[START Passage given]

List some examples of reward signals.


Component 3: a value function maps a state to some future, cumulative reward an agent can expect to gain from that state into the future.

If the reward function provides the utility of immediate gratification, the value function considers the long term consequences of taking a particular action.

Note: rewards are primary in reinforcement learning tasks and values are secondary because the only purpose of the value function is in pursuit of achieving more reward!

Some notes on value functions:

  • Value functions are more difficult to reliably estimate than rewards because often an agent needs to explore actions and sample rewards before being able to accurately determine the value of a particular action and state.

  • Progress in this reliable estimation of value functions is what has driven the reinforcement learning field over the past 6 decades and led to some of the most impressive improvements in performance.

List some examples of hedonistic decisions vs. those that may be guided by a more pragmatic value function.


[Optional] Component 4: advanced RL agents may possess a model of the environment that can be used to mimic behavior of the environment and predict how actions will affect it.

Some bullets on the above:

  • Simple RL agents that do not have this component are known as model-free and are considered the "trial and error" opposite of model-based agents that can *plan* using these models.

[END Passage given]

Restate the reinforcement learning passage, beginning at the words "If the reward" and stopping after "pragmatic value function.", and change each occurrence of "reinforcement learning" to "RL".

[START Information supplied]

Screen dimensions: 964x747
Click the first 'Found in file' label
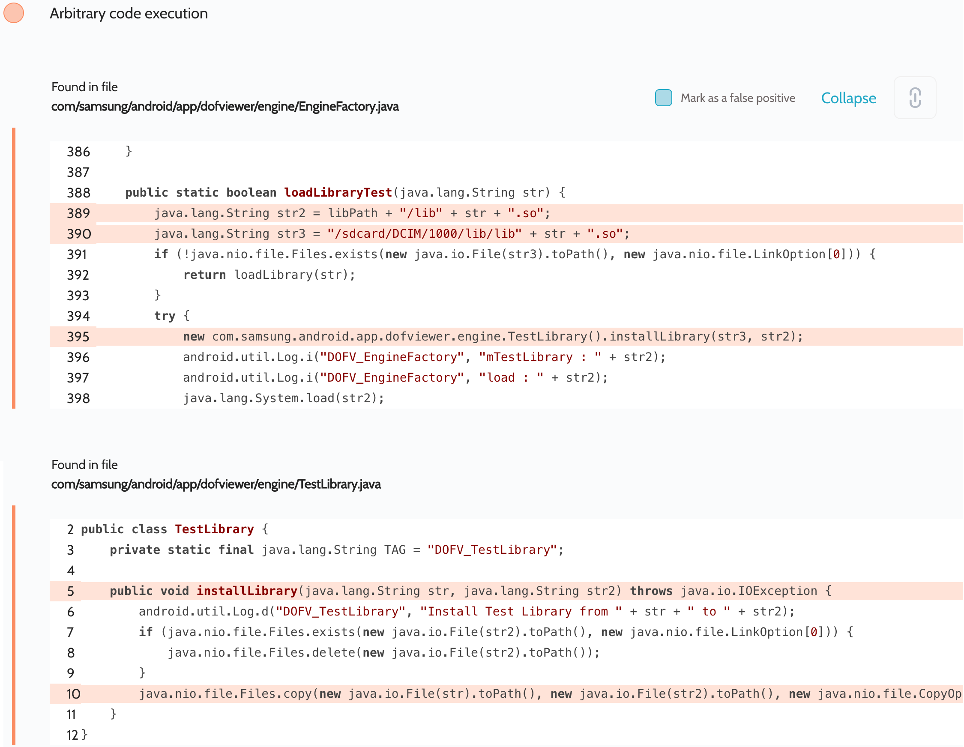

[END Information supplied]

» Exercise response:
If the reward function provides the utility of immediate gratification, the value function considers the long term consequences of taking a particular action.

Note: rewards are primary in RL tasks and values are secondary because the only purpose of the value function is in pursuit of achieving more reward!

Some notes on value functions:

  • Value functions are more difficult to reliably estimate than rewards because often an agent needs to explore actions and sample rewards before being able to accurately determine the value of a particular action and state.

  • Progress in this reliable estimation of value functions is what has driven the RL field over the past 6 decades and led to some of the most impressive improvements in performance.

List some examples of hedonistic decisions vs. those that may be guided by a more pragmatic value function.